Taşları tarihlemeye yardımcı olabilecek kriterleden bir başkası sap delikli baltalardır. Sap deliğini çevreleyen bilezikleriyle bu baltalar da zaman içinde fazla bir değişim geçirmiş değillerdir (Res. 6-10). En dikkat çekici özellik ise erken stellerde karşılaşılan, sap deliğinin üzerindeki, ahşap sapa destek sağlayan kolcuktur. En yakın benzerleri M.Ö. II. binyılın ikinci çeyreğinden başlayarak güneyde Chagar Bazar (Mallowan 1947: lev. XLI/1, LV/15), Nimrud (Maxwell-Hyslop 1998: lev. 9), Tell Açana (Woolley 1955: lev. LXXII/AT/48/20), Ras Şamra (Schäffer 1948: res. 44/3), Gaza (Schäffer 1948: res. 123/2) ve Orta Anadolu'dan (Schäfffer 1948: res. 183/25; Anlağan ve Bilgi 1989: res. 34-36) gelmektedir. Batı İran'da ve özellikle Luristan'da, biraz daha farklı ve giderek mahmuzlanan çeşitlemeleriyle XII. yüzyıldan 900 yıllarına değin kullanıldıkları bilinir (Muscarella 1988: 189 vd., no. 304-305).
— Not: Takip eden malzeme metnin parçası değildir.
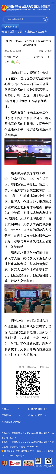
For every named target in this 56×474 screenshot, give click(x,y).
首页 (19, 31)
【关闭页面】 (45, 367)
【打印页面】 (32, 367)
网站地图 (20, 455)
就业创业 (30, 31)
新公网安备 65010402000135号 (19, 451)
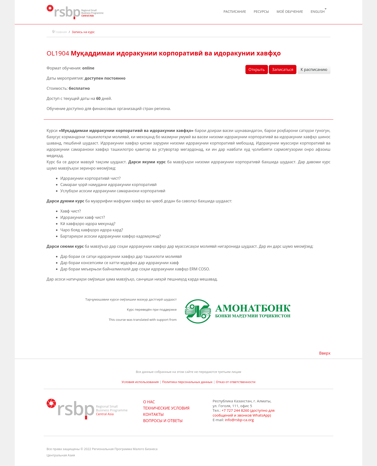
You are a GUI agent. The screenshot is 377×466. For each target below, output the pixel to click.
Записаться (282, 69)
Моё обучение (290, 11)
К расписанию (314, 69)
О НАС (149, 401)
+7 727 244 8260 (235, 410)
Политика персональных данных (187, 382)
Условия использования (140, 382)
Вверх (324, 353)
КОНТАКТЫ (153, 414)
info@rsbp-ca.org (239, 419)
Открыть (257, 69)
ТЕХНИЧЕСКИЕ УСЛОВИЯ (166, 408)
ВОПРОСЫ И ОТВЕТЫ (162, 420)
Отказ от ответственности (235, 382)
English (319, 11)
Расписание (234, 11)
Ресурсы (261, 11)
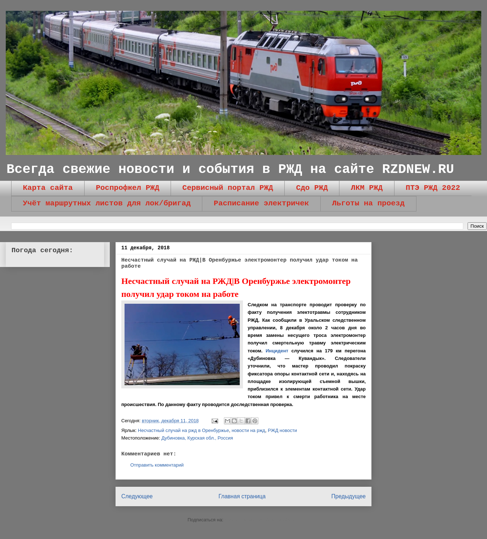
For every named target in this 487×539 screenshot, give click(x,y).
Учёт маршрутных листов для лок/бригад (107, 203)
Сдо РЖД (312, 188)
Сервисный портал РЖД (227, 188)
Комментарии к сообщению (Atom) (262, 519)
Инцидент (277, 350)
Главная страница (242, 496)
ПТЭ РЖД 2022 (433, 188)
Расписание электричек (261, 203)
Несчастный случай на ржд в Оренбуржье (183, 430)
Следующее (137, 496)
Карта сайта (48, 188)
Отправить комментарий (157, 465)
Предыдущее (349, 496)
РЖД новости (282, 430)
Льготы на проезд (368, 203)
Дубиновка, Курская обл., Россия (197, 438)
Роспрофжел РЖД (127, 188)
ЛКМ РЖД (367, 188)
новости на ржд (248, 430)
Uzunca kovanlı ve yine omurgalı mızrak uçları da daha çok M.Ö. II. binyılın ikinci yarısı içlerinde olunduğuna işaret ederler.

1998 ve 1999 yıllarında Hakkari stellerinin bulunduğu alanın kuşuçumu 2 km. kadar kuzeyinde dikdörtgen planlı (4.10 X 1.60 m.) bir oda-mezar açılmış ve buradan 15 kadar insan iskeleti ile çeşidi mezar armağanları elde edilmiştir (Sevin ve Özfırat 1998: 8, res. sol üst; Sevin 1999: 73) (Res. 5). İki tabaka halinde gömü içeren bu mezarın üst tabakasında çok sayıda demir bilezik ve hançer dikkat çekicidir. Bunların benzerlerine Van bölgesi (Sevin ve Kavaklı 1996: res. 12-15), Kuzeybatı İran (Muscarella 1974: res. 36/417, 39/124. 47/412; Lippert 1979: 133, res. 15-16/a-b; Piggot 1980: Table 12.3) ve Orta İran'daki (Ghirshman 1939: lev. LIX/S.641a-b, LXXVII/S.984c) kimi Erken Demir Çağ mezarlıkları ve son olarak Luristan'da (Contenau-Ghirshman 1935: 18, lev. 8; Vanden Berghe 1973: 49, Table 5, 60, Table 6) rastlanır. Kuzeybatı İran'da, Urmiye Gölü'nün batı kıyısı yakınlarındaki Kordlartepe'den bir C14 tarihi bu tür demir bileziklerin bulunduğu IIA tabakası için M.Ö. 1100-1050 yıllarını vermiştir (Lippert 1979: 134). Anlaşılacağı üzere, Hakkari mezarının geç evresi daha çok M.Ö. II. binyılın sonları ile I. binyılın başlarına ait gibidir. Bu mezar ile steller arasında doğrudan bir ilişkinin var olup olmadığını bilmiyorsak da, M.Ö. II. binyılın son yüzyılları içinde Hakkari yöresinde olasılıkla göçebe bazı grupların varlığı açık bir biçimde anlaşılmaktadır.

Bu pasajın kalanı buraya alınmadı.